_Set exercise_
Set down each of the following lines exactly as it appears, omitting the pictures from your answer.

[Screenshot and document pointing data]
:::
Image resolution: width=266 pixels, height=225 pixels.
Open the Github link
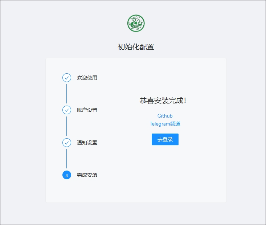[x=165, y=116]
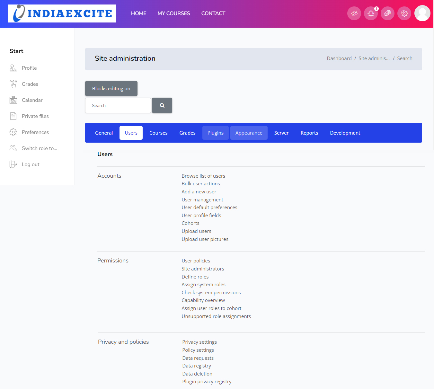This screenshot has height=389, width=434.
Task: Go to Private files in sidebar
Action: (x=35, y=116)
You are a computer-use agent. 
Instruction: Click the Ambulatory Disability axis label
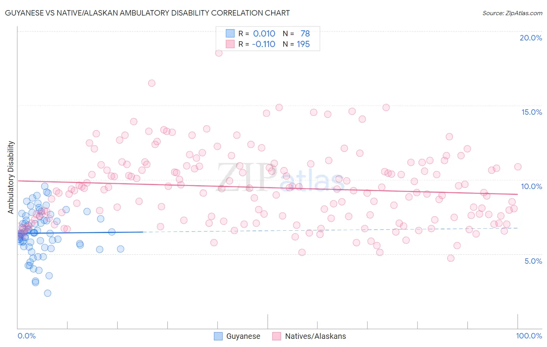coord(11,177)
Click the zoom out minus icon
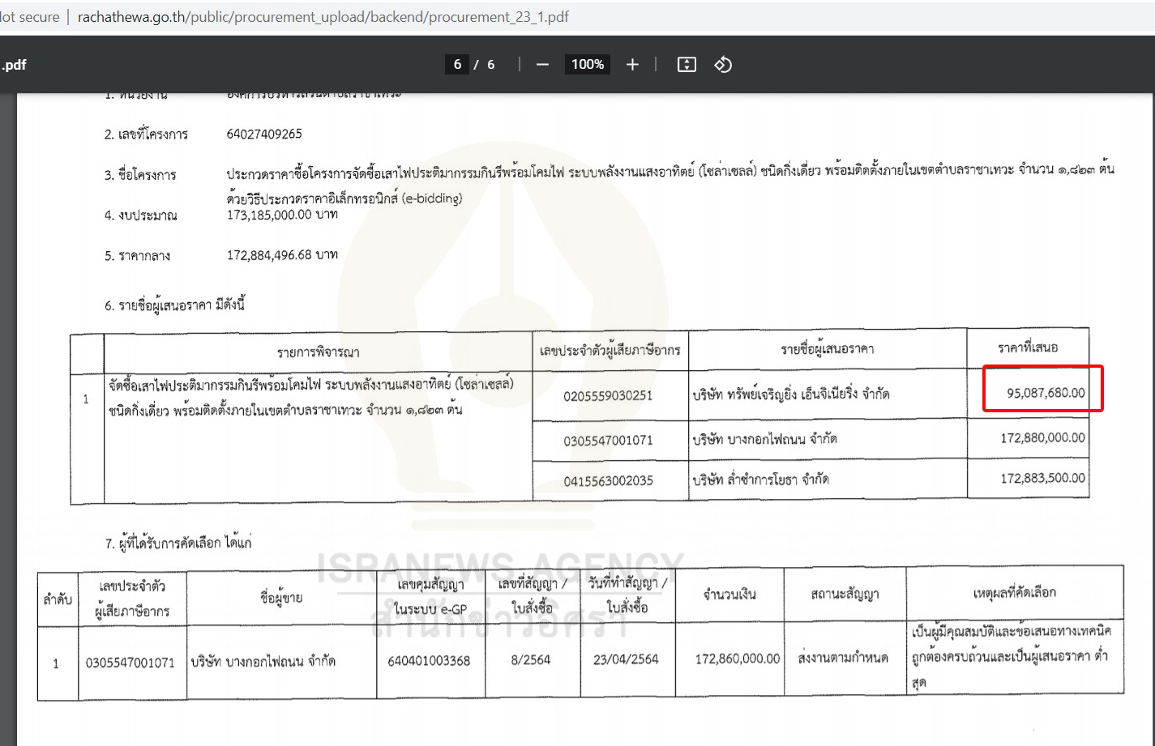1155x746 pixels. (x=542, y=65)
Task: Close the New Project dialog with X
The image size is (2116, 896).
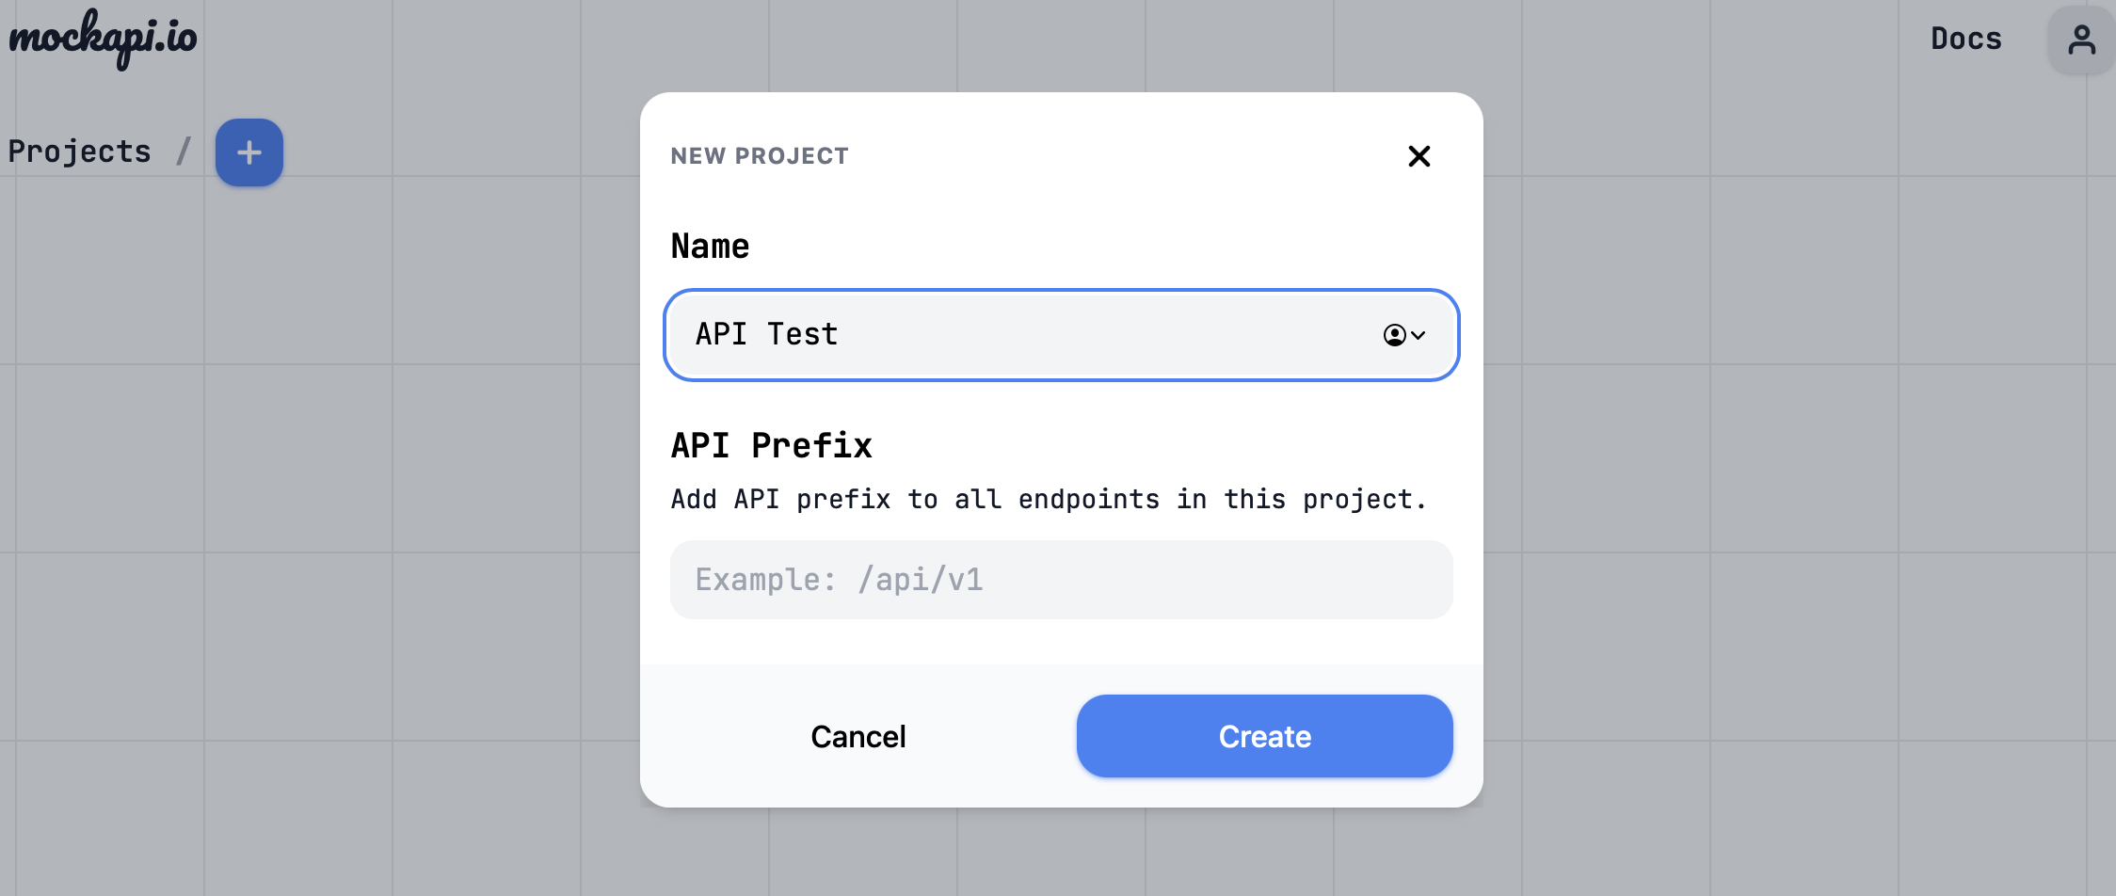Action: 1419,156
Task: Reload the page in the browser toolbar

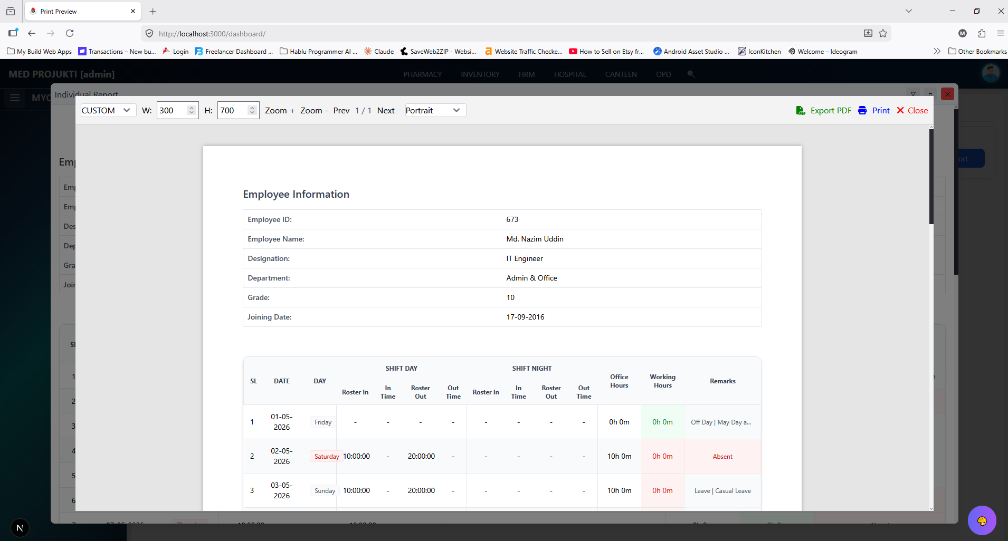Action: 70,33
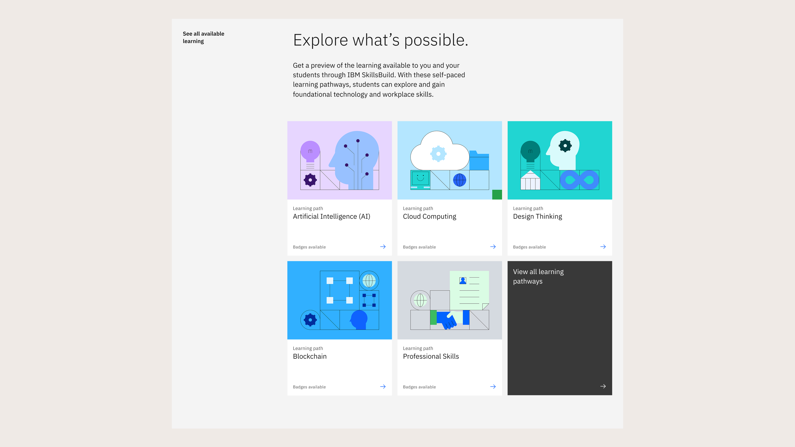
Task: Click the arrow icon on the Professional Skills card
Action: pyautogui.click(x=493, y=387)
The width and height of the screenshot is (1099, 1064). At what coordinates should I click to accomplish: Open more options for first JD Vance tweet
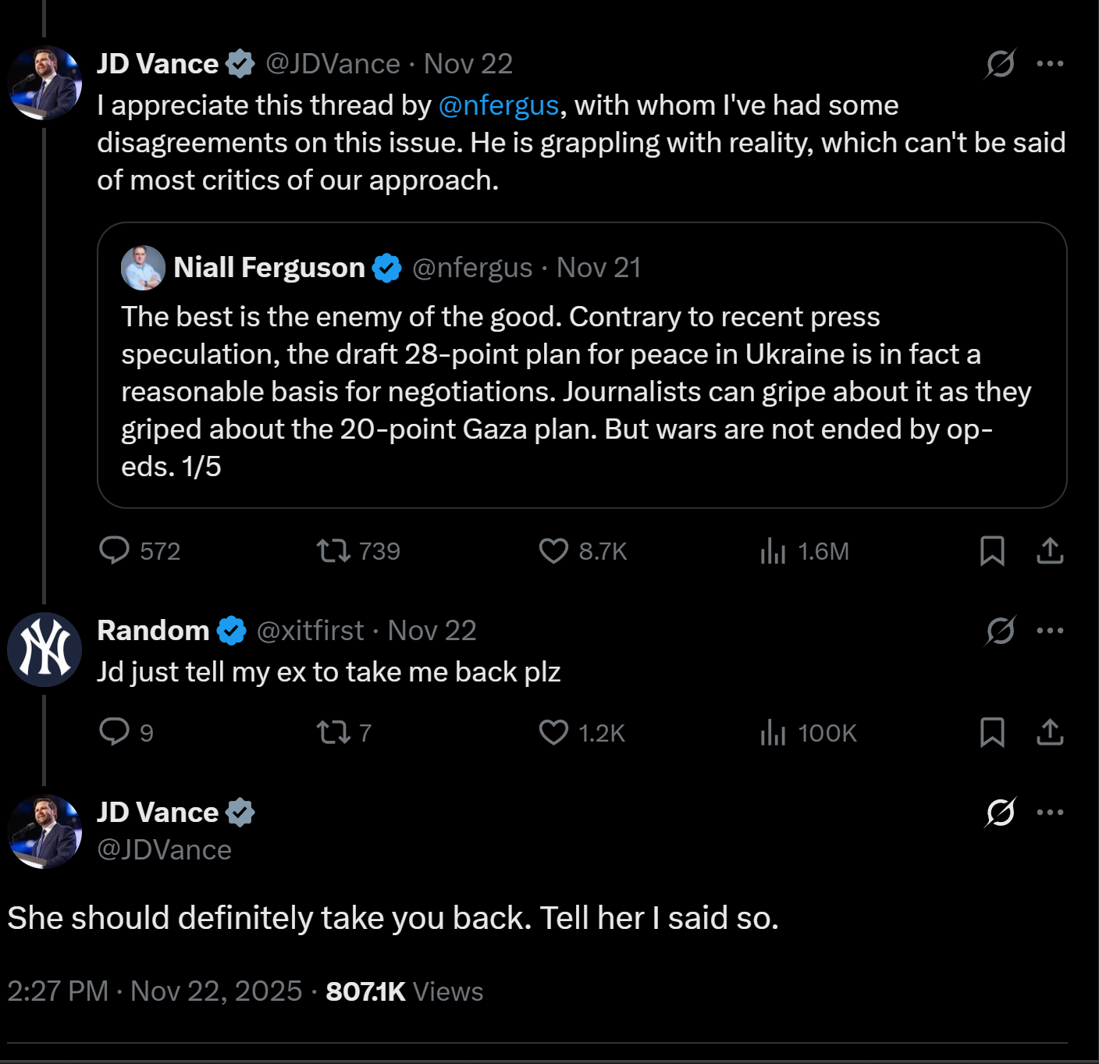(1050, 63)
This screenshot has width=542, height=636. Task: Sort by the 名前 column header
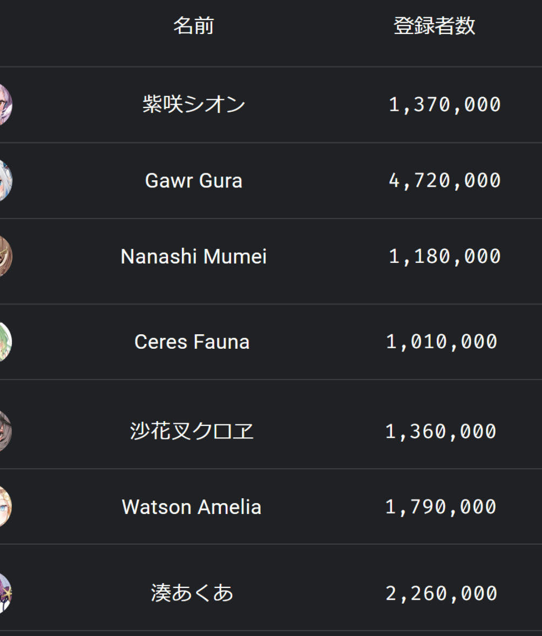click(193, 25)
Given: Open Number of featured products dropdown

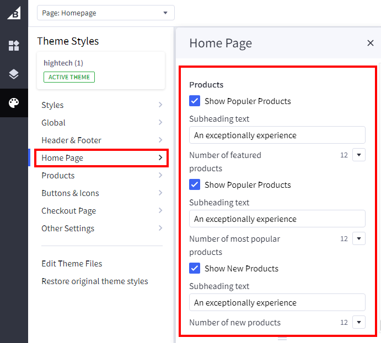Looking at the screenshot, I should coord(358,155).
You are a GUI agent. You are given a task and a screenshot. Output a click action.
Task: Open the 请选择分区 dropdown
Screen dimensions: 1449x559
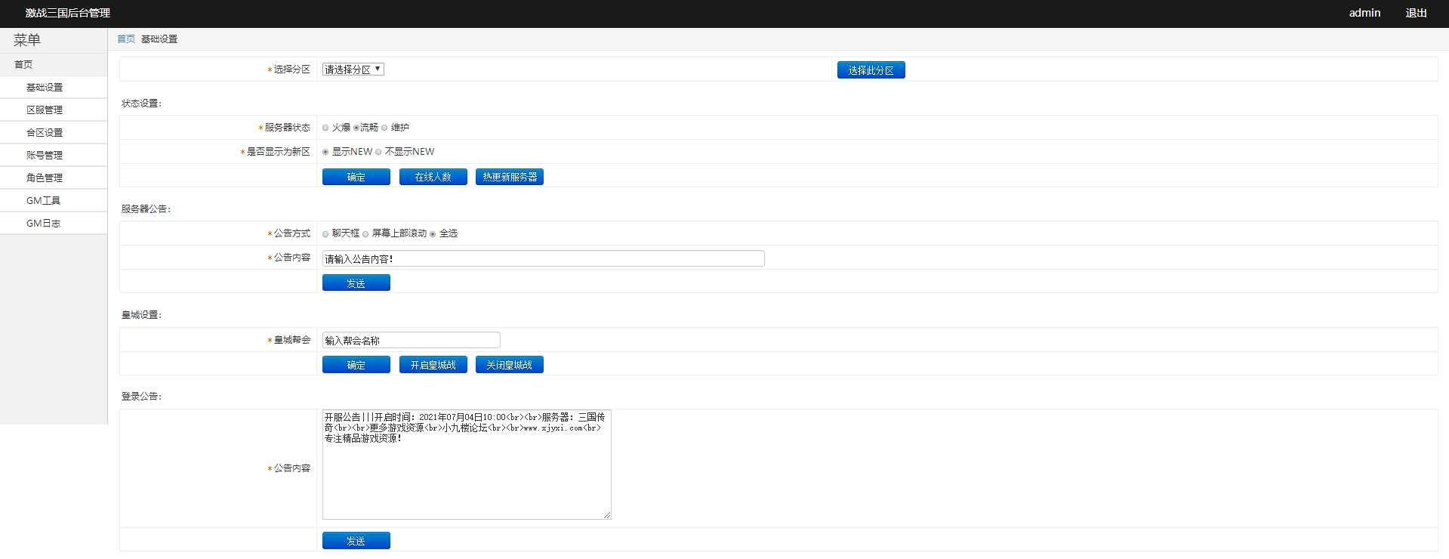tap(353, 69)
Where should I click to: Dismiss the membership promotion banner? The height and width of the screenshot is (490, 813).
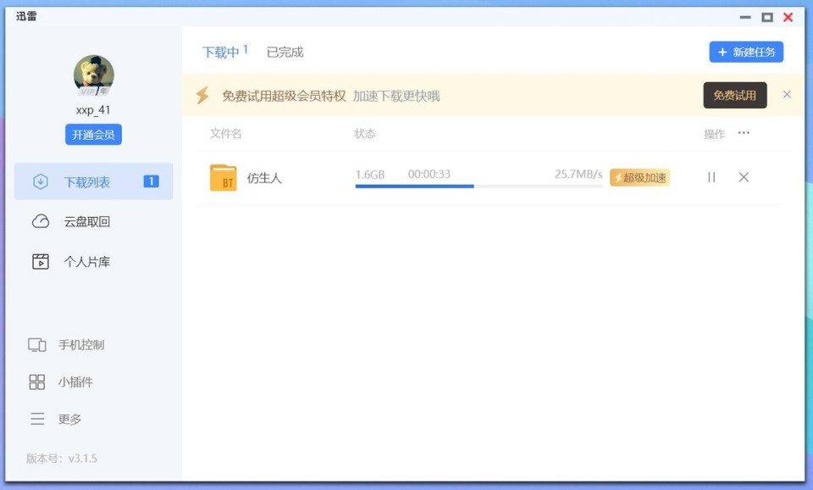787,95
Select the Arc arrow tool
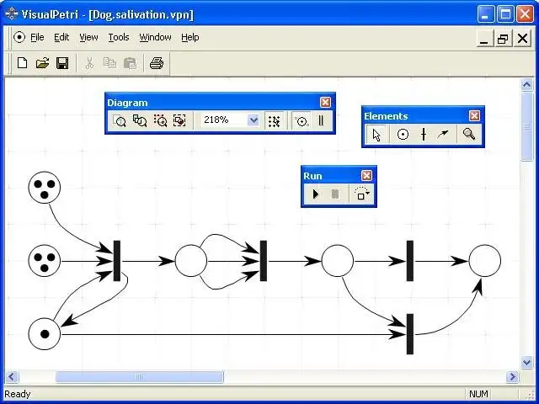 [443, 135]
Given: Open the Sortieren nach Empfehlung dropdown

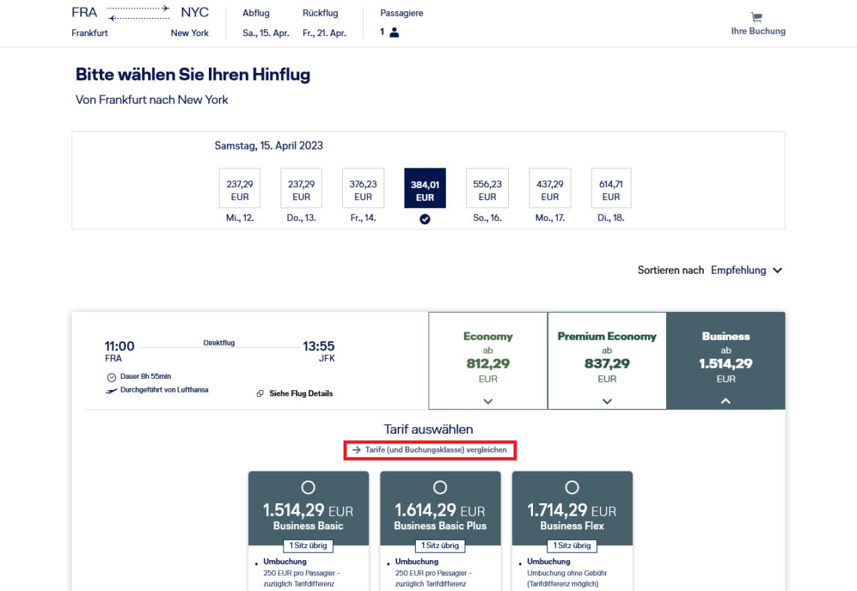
:::
_Solution to the problem_
Image resolution: width=266 pixels, height=225 pixels.
Open the Github link
[x=165, y=116]
This screenshot has height=389, width=434.
Task: Go to Private files in sidebar
Action: (x=35, y=116)
You are a computer-use agent. 
Instruction: Click the Ambulatory Disability axis label
coord(11,177)
Click the zoom out minus icon
1155x746 pixels. (x=542, y=65)
Task: Close the New Project dialog with X
The image size is (2116, 896).
Action: 1419,156
Task: Reload the page in the browser toolbar

Action: 70,33
Task: Click the arrow icon on the Professional Skills card
Action: pyautogui.click(x=493, y=387)
The width and height of the screenshot is (1099, 1064). At what coordinates should I click to accomplish: Open more options for first JD Vance tweet
(1050, 63)
This screenshot has width=542, height=636. Task: Sort by the 名前 column header
click(193, 25)
Given: Open Number of featured products dropdown

Looking at the screenshot, I should coord(358,155).
You are a GUI agent. You are given a task and a screenshot. Output a click action.
Task: Open the 请选择分区 dropdown
Screen dimensions: 1449x559
tap(353, 69)
Where should I click to: Dismiss the membership promotion banner? The height and width of the screenshot is (490, 813).
787,95
Select the Arc arrow tool
 [443, 135]
Given: Open the Sortieren nach Empfehlung dropdown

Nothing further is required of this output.